Does language hover between my nerve endings and the world, or is language my skin itself?
Sheath of feeling. Words groping to touch air.

Ruminating on 2008...

While I wait to go to Toronto Tam Tam, my favoured New Year event, and after having done many dishes left by my children, laundry, walked the dog in the frigid winter air, I find myself ruminating on the year that's just passing.

It was a year of shocking revelations for me. Yes, that characterizes 2008.

And a huge amount of work healing what those revelations revealed. It's been a tumultuous year in many respects. I feel as if I've spied the interior of Vesuvius. I hope I rose to the various crises with valour, goodness, respect and help, and things have certainly begun to even out now, but it's been rough going for sure. In that respect, the shock, and yes, denial, revulsion, horror, pain, grieving, all those negative responses, oh they are hard to express, but I am emotional, are not aspects of life I'd like to experience again, at least not to the extent that I have this past year.

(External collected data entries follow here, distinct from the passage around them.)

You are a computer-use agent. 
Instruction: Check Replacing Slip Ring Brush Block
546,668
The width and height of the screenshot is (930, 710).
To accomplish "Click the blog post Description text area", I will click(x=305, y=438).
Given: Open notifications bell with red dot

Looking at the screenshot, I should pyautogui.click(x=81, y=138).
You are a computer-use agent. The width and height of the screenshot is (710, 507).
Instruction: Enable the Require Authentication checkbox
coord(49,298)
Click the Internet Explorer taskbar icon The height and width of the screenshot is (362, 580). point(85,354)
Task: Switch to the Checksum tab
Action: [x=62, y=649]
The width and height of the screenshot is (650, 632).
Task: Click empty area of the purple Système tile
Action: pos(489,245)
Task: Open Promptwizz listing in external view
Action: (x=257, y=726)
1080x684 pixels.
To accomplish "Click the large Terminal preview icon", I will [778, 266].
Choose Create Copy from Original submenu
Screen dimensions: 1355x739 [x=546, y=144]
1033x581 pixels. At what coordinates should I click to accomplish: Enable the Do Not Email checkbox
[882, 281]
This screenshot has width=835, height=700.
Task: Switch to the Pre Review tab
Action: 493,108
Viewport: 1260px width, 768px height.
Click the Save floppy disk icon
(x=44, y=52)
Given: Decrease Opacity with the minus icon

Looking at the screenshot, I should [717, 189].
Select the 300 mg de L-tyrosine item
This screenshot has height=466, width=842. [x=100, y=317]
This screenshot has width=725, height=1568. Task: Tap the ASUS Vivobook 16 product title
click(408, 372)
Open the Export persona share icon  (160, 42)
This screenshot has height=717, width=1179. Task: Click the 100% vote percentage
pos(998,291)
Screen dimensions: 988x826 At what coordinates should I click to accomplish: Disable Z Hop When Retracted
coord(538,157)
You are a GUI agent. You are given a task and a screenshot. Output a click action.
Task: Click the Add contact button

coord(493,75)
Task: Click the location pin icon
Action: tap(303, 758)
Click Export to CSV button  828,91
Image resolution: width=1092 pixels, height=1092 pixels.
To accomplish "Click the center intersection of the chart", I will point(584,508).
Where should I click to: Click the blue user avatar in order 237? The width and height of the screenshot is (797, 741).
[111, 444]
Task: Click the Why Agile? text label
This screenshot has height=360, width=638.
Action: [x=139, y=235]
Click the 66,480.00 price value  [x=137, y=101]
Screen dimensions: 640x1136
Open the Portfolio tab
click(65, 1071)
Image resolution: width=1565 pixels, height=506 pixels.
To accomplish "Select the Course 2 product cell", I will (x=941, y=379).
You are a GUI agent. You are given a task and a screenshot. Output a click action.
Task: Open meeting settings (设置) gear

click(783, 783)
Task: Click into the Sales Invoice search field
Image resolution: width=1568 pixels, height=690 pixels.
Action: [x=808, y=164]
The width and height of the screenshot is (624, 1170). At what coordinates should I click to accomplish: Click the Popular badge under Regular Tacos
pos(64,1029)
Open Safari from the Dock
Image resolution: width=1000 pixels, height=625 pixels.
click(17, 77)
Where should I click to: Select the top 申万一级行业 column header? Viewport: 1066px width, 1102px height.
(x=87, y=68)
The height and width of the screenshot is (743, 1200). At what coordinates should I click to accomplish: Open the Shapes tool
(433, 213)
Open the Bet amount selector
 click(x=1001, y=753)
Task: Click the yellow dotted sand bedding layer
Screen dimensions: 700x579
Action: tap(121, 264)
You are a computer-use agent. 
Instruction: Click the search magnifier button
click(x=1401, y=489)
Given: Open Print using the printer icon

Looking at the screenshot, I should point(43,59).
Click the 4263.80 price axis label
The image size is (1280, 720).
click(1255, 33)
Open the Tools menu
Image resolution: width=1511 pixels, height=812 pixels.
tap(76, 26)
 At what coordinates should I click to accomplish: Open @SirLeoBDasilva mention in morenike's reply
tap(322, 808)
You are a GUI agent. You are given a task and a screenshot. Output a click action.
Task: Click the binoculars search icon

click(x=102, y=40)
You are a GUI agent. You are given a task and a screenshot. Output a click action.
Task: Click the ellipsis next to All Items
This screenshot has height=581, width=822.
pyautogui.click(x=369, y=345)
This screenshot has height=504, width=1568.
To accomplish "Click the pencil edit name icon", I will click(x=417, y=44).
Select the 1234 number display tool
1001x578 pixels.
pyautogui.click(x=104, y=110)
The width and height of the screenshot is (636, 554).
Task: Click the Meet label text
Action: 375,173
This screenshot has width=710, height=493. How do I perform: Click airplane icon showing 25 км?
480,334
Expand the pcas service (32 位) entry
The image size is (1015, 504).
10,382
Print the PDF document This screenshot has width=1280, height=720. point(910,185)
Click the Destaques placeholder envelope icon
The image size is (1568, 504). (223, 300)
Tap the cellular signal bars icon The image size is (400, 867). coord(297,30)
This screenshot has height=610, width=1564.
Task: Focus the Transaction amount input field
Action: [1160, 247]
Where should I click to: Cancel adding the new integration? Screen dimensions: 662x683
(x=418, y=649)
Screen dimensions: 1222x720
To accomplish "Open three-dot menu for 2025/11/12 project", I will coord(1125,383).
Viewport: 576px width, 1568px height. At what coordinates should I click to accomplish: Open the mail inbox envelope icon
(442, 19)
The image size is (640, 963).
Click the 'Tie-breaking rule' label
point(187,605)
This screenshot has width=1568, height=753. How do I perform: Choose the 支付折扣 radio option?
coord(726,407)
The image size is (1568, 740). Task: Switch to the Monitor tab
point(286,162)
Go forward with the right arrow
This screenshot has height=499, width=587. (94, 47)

I began the year in a contract job at a bank head office with people I loved, and was laid off, the recession already making itself evident as the US sub-prime began its collapse. Then I had another contract position at another bank answering technical emails all day, which was a little bit intelligent, and which I enjoyed, and again, working with wonderful people. Since that ended I haven't worked, which is hard, and takes its toll on the spirit, mind and body.

In November I wrote a novella of something like 57,000 words. I did a few paintings this year. And I began a venture into something I've wanted to explore for half a dozen years - videopoems. While I haven't yet produced anything I'm happy with, I am at least doing something I've wanted to do for a long time. I'll be taking a course on Digital Video Editing in January, and so this exploration will continue.

I haven't been involved with anyone this year since I've been reeling from what happened with the last one, a situation definitely among the "revelations." A couple of men have passed my way and expressed interest but I have to say nothing I would consider - all being married, and that doesn't interest me at all.

And in 2008 I crossed the threshold of menopause, and so am into my third great phase of life: that of the crone. I'm not yet sure about how I feel about it since there are many changes in my body that surprise me and which I wasn't aware would happen, but I accept it as readily as I did menses when that occured at the age of 13.

Both of my children are living with me, my daughter, who's 18, and my son, who's 21. We're very close, the three of us, in good and supportive ways. I am very glad I am able to be here for them because they've really needed that.

I'm sure there's more to this past year, but those were the highlights.

I joined Twitter, and Facebook. Both of which I enjoy. I saw way more movies this year, which was nice. I still have all of my old friends, am blessed in that way, plus some new ones.

It was a year of sweeping up the pieces, and sweeping them up, as calmly as possible, a year when I had to remain grounded and loving above all else, a year when I learnt not to reject what is difficult or painful, another year of living and loving.

In its own tumultuous way, 2008 was beautiful.